> _What is expected_: The copy you produce must repeat each record exactly and contain no pictures.

> _Materials provided_:
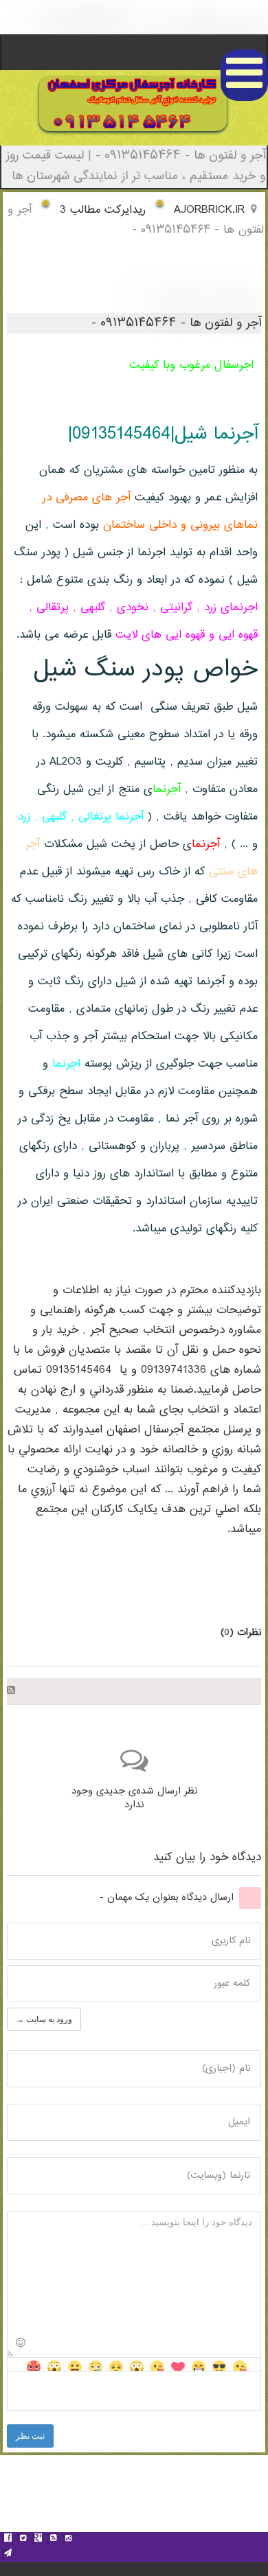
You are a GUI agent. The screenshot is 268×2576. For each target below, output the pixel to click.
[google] (37, 2539)
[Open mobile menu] (244, 75)
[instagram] (68, 2539)
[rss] (52, 2539)
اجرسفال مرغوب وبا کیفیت (191, 365)
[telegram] (7, 2554)
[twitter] (22, 2539)
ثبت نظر (30, 2436)
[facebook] (7, 2539)
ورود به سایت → (44, 2019)
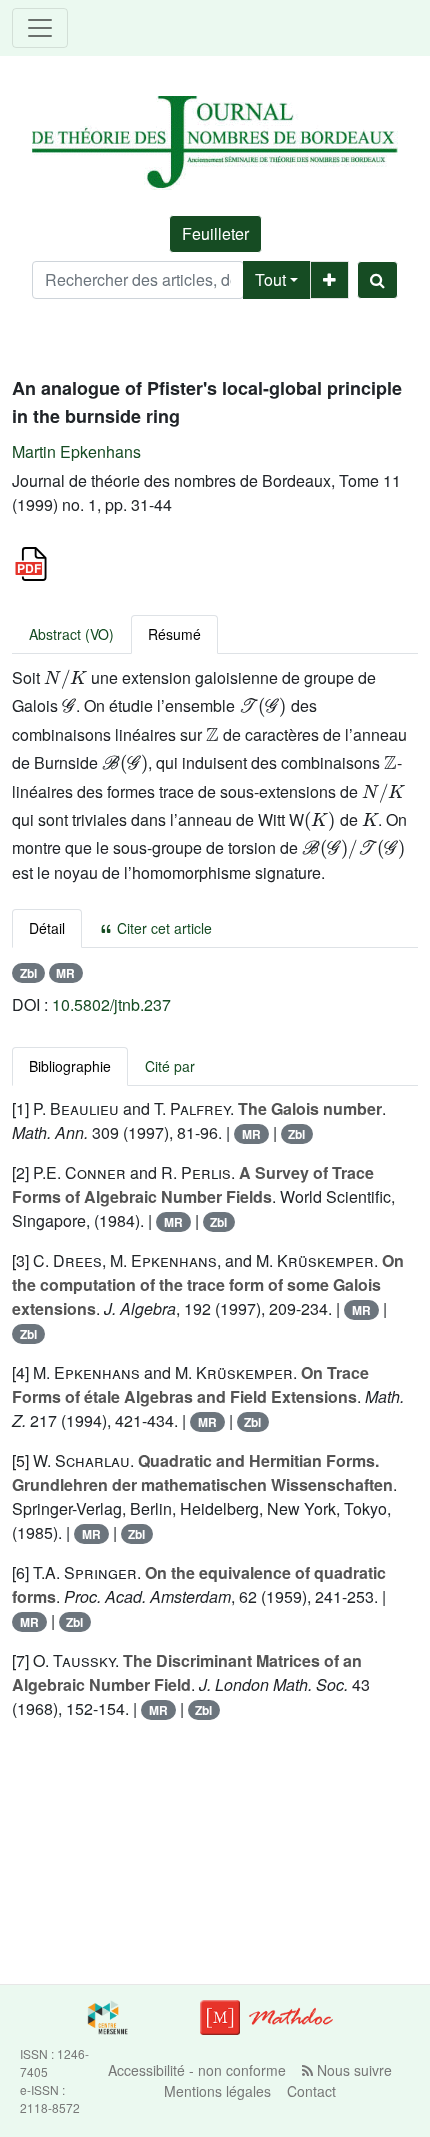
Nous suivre (352, 2070)
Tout (270, 279)
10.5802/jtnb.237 (111, 1004)
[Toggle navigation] (40, 28)
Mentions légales (217, 2091)
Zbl (28, 973)
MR (65, 973)
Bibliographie (70, 1066)
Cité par (170, 1066)
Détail (47, 928)
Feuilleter (215, 233)
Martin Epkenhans (76, 451)
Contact (311, 2091)
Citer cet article (162, 928)
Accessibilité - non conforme (197, 2070)
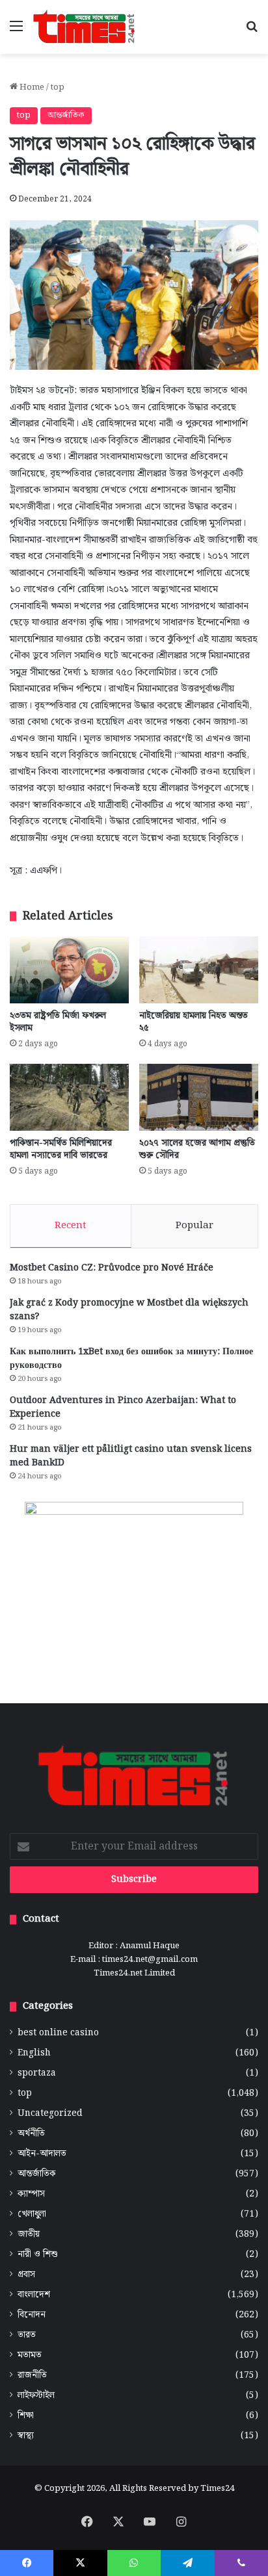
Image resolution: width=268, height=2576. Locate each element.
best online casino (58, 2033)
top (57, 87)
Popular (194, 1225)
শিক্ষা (26, 2416)
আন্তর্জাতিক (66, 115)
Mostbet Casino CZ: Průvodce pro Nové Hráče (111, 1268)
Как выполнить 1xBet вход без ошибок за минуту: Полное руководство (131, 1358)
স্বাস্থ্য (26, 2436)
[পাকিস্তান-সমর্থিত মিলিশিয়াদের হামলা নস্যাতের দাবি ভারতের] (69, 1097)
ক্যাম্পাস (31, 2194)
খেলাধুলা (32, 2214)
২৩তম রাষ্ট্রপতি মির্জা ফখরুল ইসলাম (58, 1022)
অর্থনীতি (31, 2134)
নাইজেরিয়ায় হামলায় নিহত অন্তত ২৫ (193, 1022)
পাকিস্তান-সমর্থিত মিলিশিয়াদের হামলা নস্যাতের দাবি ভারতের (61, 1149)
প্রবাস (26, 2275)
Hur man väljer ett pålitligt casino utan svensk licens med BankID (131, 1456)
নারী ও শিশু (38, 2254)
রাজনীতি (32, 2375)
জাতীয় (29, 2234)
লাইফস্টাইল (36, 2395)
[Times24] (85, 27)
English (34, 2053)
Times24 (217, 2488)
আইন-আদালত (42, 2154)
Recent (71, 1225)
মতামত (30, 2355)
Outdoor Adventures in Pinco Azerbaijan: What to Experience (123, 1407)
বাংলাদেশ (34, 2295)
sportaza (37, 2073)
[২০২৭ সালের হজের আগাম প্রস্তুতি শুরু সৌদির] (198, 1097)
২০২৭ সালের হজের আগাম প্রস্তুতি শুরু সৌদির (197, 1149)
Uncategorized (50, 2113)
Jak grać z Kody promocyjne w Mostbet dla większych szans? (129, 1310)
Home (31, 87)
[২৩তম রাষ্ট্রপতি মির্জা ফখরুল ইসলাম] (69, 969)
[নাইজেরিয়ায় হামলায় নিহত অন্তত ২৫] (198, 969)
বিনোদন (32, 2315)
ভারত (27, 2335)
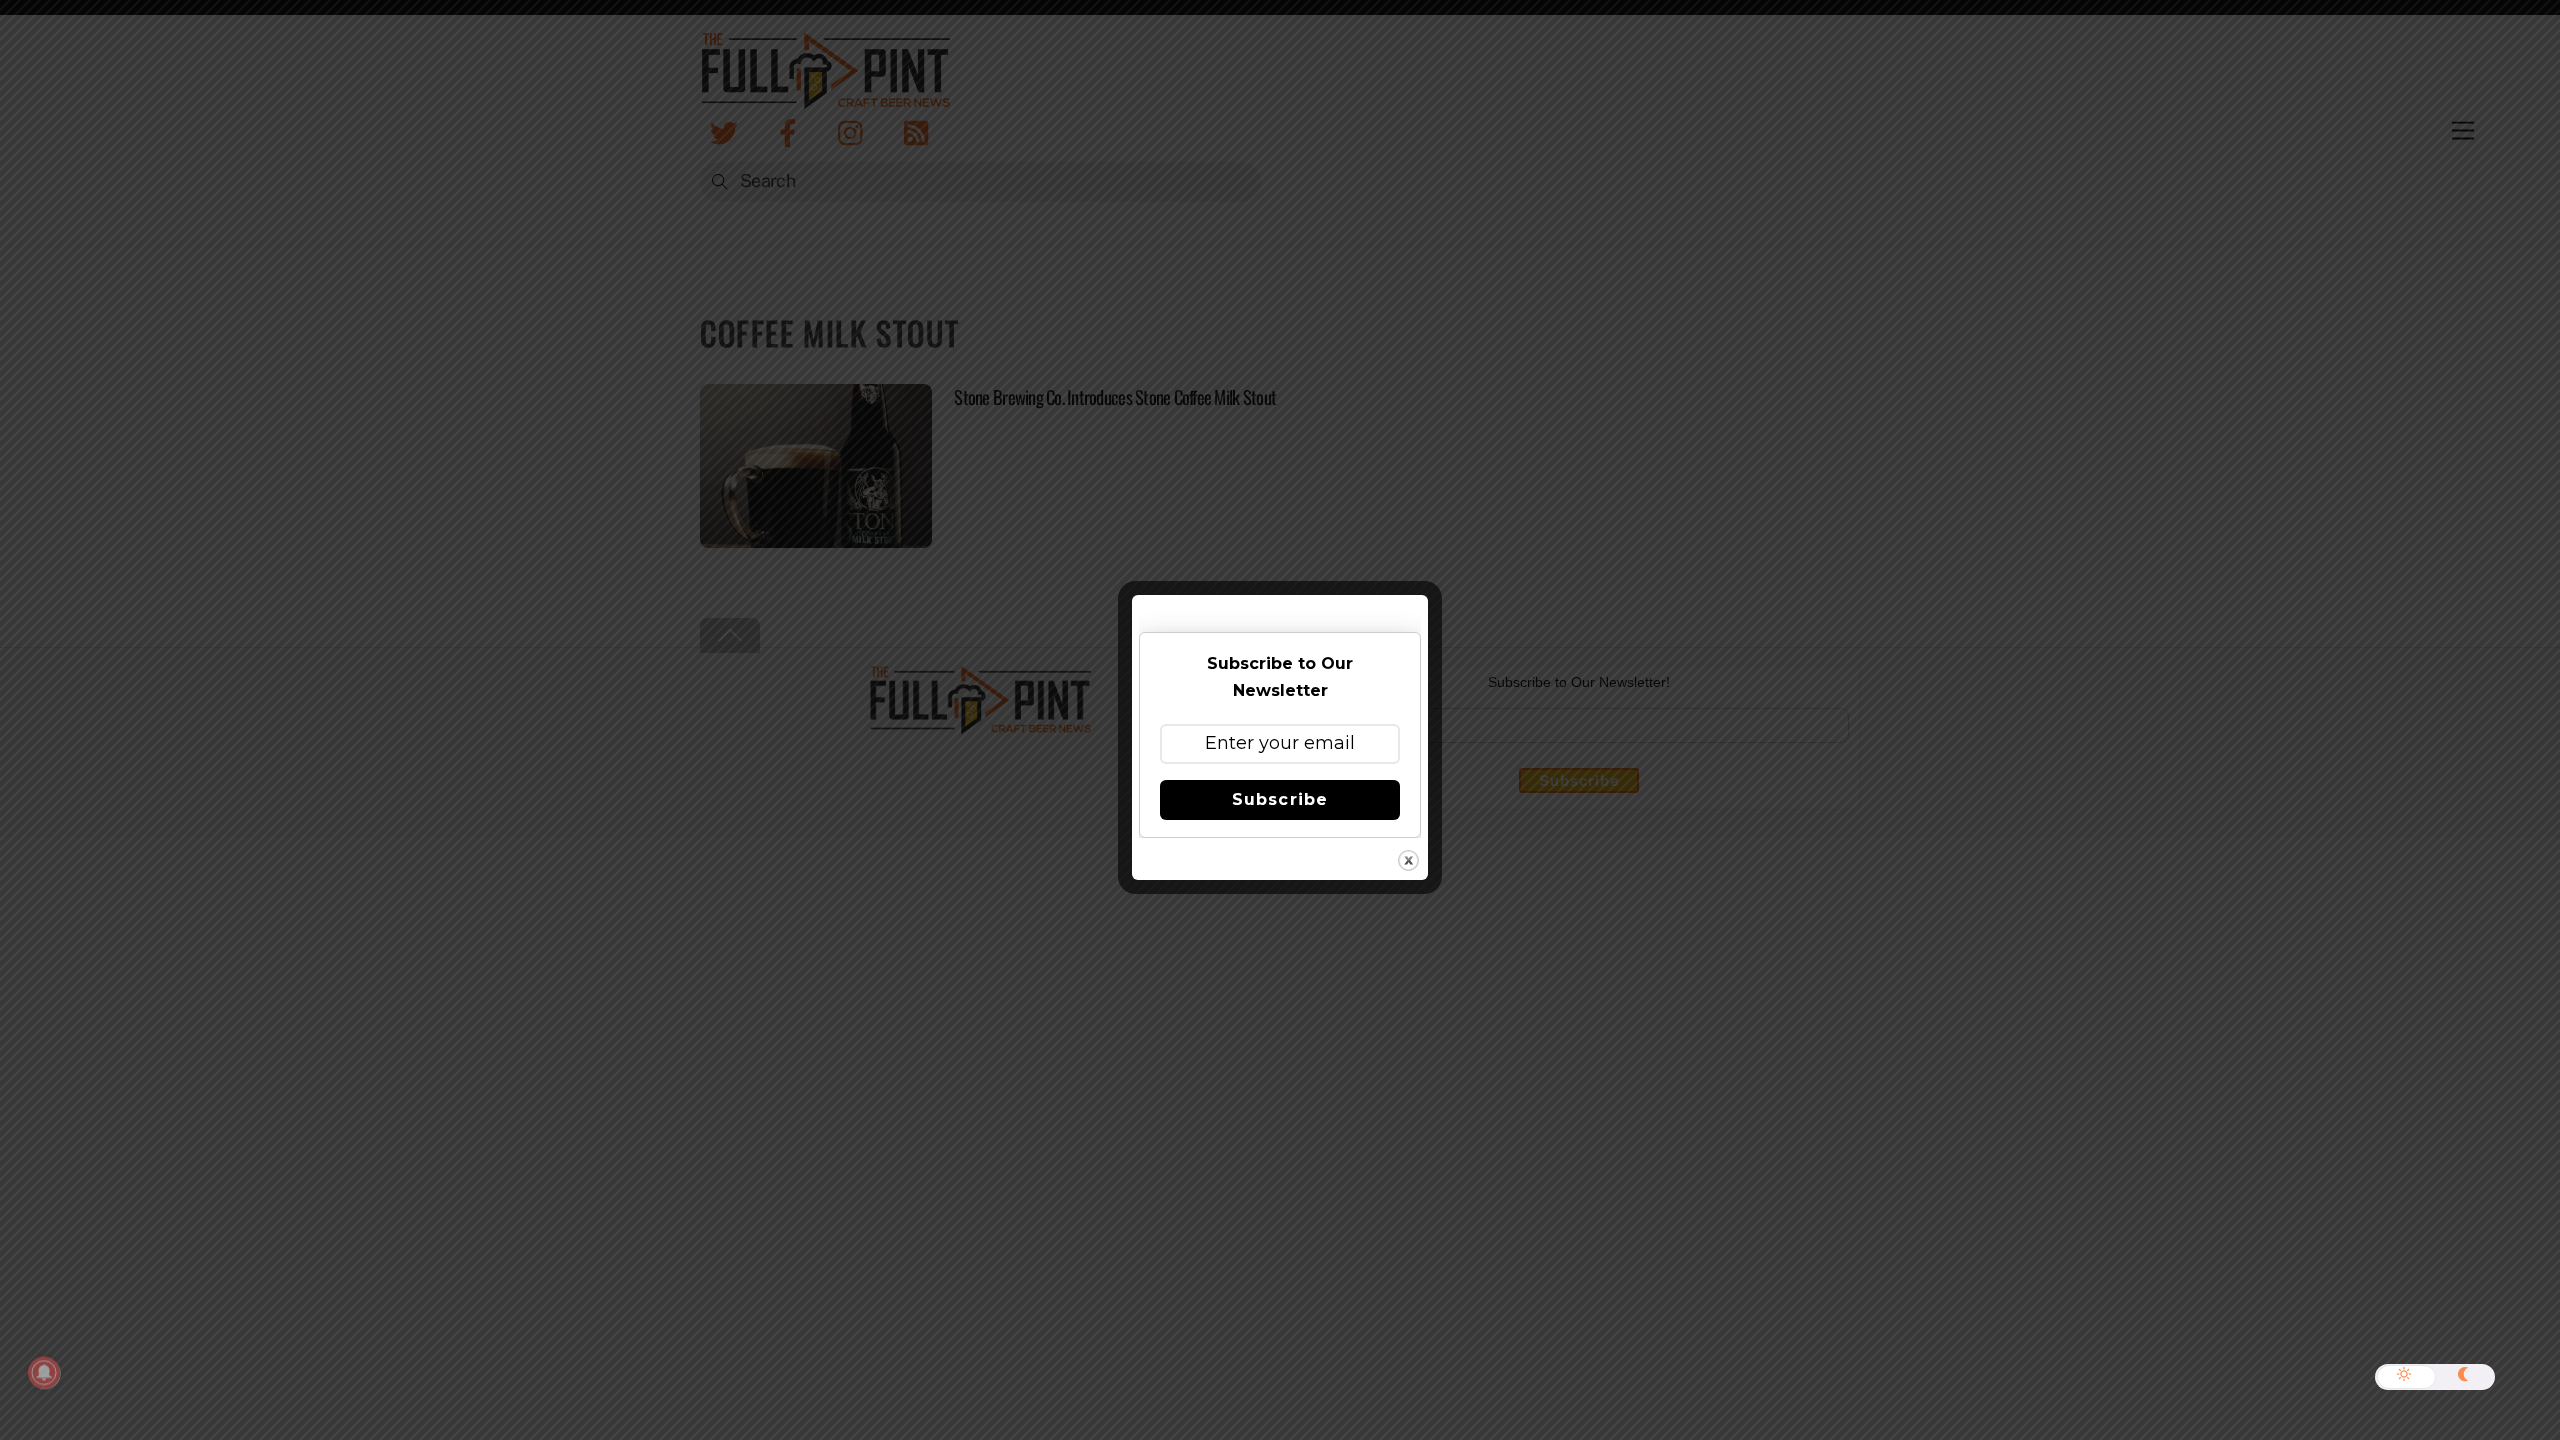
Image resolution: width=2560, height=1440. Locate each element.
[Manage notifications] (44, 1373)
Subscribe (1279, 799)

> _Exercise answer_:
You are a GUI agent. The screenshot is 268×2576. For each target below, output the pixel to click.
[google] (37, 2539)
[Open mobile menu] (244, 75)
[instagram] (68, 2539)
[rss] (52, 2539)
اجرسفال مرغوب وبا کیفیت (191, 365)
[telegram] (7, 2554)
[twitter] (22, 2539)
ثبت نظر (30, 2436)
[facebook] (7, 2539)
ورود به سایت → (44, 2019)
Nous suivre (352, 2070)
Tout (270, 279)
10.5802/jtnb.237 (111, 1004)
[Toggle navigation] (40, 28)
Mentions légales (217, 2091)
Zbl (28, 973)
MR (65, 973)
Bibliographie (70, 1066)
Cité par (170, 1066)
Détail (47, 928)
Feuilleter (215, 233)
Martin Epkenhans (76, 451)
Contact (311, 2091)
Citer cet article (162, 928)
Accessibilité - non conforme (197, 2070)
Image resolution: width=268, height=2576. Locate each element.
best online casino (58, 2033)
top (57, 87)
Popular (194, 1225)
শিক্ষা (26, 2416)
আন্তর্জাতিক (66, 115)
Mostbet Casino CZ: Průvodce pro Nové Hráče (111, 1268)
Как выполнить 1xBet вход без ошибок за минуту: Полное руководство (131, 1358)
স্বাস্থ্য (26, 2436)
[পাকিস্তান-সমর্থিত মিলিশিয়াদের হামলা নস্যাতের দাবি ভারতের] (69, 1097)
ক্যাম্পাস (31, 2194)
খেলাধুলা (32, 2214)
২৩তম রাষ্ট্রপতি মির্জা ফখরুল ইসলাম (58, 1022)
অর্থনীতি (31, 2134)
নাইজেরিয়ায় হামলায় নিহত অন্তত ২৫ (193, 1022)
পাকিস্তান-সমর্থিত মিলিশিয়াদের হামলা নস্যাতের দাবি ভারতের (61, 1149)
প্রবাস (26, 2275)
Hur man väljer ett pålitligt casino utan svensk licens med BankID (131, 1456)
নারী ও শিশু (38, 2254)
রাজনীতি (32, 2375)
জাতীয় (29, 2234)
লাইফস্টাইল (36, 2395)
[Times24] (85, 27)
English (34, 2053)
Times24 (217, 2488)
আইন-আদালত (42, 2154)
Recent (71, 1225)
মতামত (30, 2355)
Outdoor Adventures in Pinco Azerbaijan: What to Experience (123, 1407)
বাংলাদেশ (34, 2295)
sportaza (37, 2073)
[২০২৭ সালের হজের আগাম প্রস্তুতি শুরু সৌদির] (198, 1097)
২০২৭ সালের হজের আগাম প্রস্তুতি শুরু সৌদির (197, 1149)
Uncategorized (50, 2113)
Jak grać z Kody promocyjne w Mostbet dla większych szans? (129, 1310)
Home (31, 87)
[২৩তম রাষ্ট্রপতি মির্জা ফখরুল ইসলাম] (69, 969)
[নাইজেরিয়ায় হামলায় নিহত অন্তত ২৫] (198, 969)
বিনোদন (32, 2315)
ভারত (27, 2335)
Image resolution: width=2560, height=1440. Locate each element.
[Manage notifications] (44, 1373)
Subscribe (1279, 799)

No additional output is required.